I would never move to a red state.
Sister Golden Bear
@Scout211: Because the East Coast media can never resist the narrative that CA’s economy is about to implode. World’s fifth largest economy be damned.
Betsy
@opiejeanne: I went to a thing in Minnesota in 2021 and when I mentioned I flew thru Minneapolis, some RWNJ neighbors were like Oh My God. You went through MINNEAPOLIS!? I don’t have a television, so I had no idea why anyone would react that way, but then someone told me Fox News was endlessly playing lies about fires, bombs, crime, riots there. I had no idea from my trip experience of it being anything but a perfectly normal place (and my gosh, all I did was fly into that airport)
Manyakitty
@opiejeanne: I was at dinner with a group a few weeks ago and people were talking about how Seattle is literally a smoking pit because of “the antifa.” Once I finished laughing I showed them pictures of my friend and her son, living the tourist dream at all the classic spots. At least it shut them up.
Cameron
@Subsole: Agree – I have 4 siblings, all of whom live in TX. Only one of them has expressed an active dislike about being there, and I’m not sure how serious she is since she’s been there about 25 years.
Steve in the ATL
@Betsy: terrifying! I’m in Minneapolis now. Guess I should let my family know that I’m probably not going to make it back….
Betsy
My attempt to answer your question, Anne Laurie — it’s the political culture makes the prosperity.
Tolerance is good for business, good for hiring, good for making productive use of EVERYONE’s talents.
Fair open marketplaces that reward quality and efficiency will outcompete those where status gives unearned advantages to insiders and elites.
Education, of course, is the big value-add for productivity, skills, innovation, results.
Belief in empirical reality, and a correct understanding thereof, is essential to achieving results in any undertaking, including the making of widgets or the delivery of health care or inventing things in a lab.

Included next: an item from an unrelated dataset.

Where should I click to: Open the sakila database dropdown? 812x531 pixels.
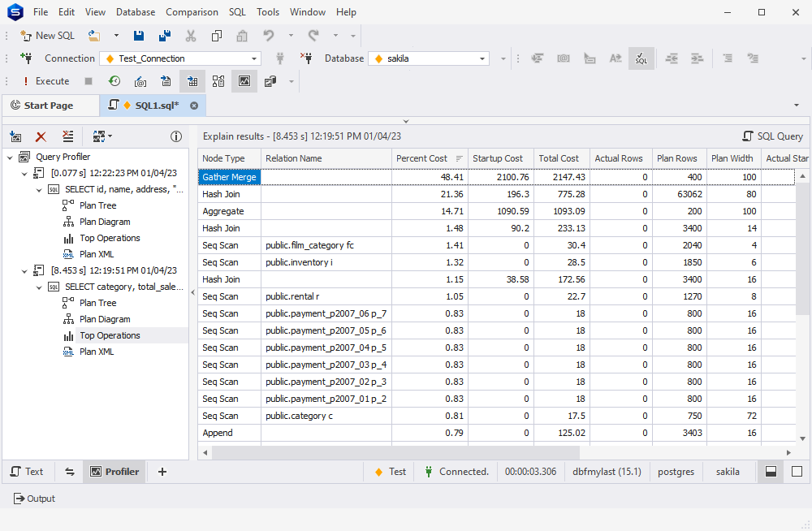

Equal access to education and oppoetunity helps everyone, as you can’t expect your region to compete in a global marketplace if 50% of your population is hampered in opportunity because they are female (same for any other group that is held back disproportionately) (I’m quoting Hillary approximately)
Honor cultures based on theft of labor and an idle chevalier class are sometimes elegant, but never very productive, except at stealing the labor of the oppressed.
Openness to new ideas is a necessity for innovation and productivity. Conservatism is incompatible with innovation.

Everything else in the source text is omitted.